DESCRIPTION OF THE TASK
Output exactly the lines from the one containing "Click the 'Base de cálculo' column header" to the last line of the material, inclusive, and nothing more.

START GIVEN RECORDS

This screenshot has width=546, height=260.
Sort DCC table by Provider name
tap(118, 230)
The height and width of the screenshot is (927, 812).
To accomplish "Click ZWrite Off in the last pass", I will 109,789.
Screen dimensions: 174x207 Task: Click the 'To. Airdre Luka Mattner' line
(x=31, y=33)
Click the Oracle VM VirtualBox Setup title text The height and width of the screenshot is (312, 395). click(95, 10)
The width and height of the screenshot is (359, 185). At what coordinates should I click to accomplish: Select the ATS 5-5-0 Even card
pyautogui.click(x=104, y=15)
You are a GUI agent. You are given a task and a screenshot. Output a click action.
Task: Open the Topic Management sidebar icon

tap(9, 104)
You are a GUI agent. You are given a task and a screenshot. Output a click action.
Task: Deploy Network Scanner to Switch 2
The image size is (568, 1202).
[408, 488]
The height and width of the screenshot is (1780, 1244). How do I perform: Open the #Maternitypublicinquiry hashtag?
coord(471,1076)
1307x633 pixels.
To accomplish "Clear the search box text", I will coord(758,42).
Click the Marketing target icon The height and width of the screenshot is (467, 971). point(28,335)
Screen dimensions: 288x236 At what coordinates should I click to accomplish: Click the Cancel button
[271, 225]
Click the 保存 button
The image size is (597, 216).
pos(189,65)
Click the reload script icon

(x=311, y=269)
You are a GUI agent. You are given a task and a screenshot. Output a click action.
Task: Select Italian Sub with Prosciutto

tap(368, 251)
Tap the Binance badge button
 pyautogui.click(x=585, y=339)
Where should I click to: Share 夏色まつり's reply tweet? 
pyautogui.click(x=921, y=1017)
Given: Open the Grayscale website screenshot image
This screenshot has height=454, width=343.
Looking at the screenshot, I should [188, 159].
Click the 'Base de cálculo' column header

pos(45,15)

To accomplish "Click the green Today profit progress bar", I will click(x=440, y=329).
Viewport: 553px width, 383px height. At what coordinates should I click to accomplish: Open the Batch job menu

END GIVEN RECORDS

RESULT FOR THIS TASK
Click the 'Base de cálculo' column header

pos(45,15)

To accomplish "Click the green Today profit progress bar", I will click(x=440, y=329).
Viewport: 553px width, 383px height. At what coordinates should I click to accomplish: Open the Batch job menu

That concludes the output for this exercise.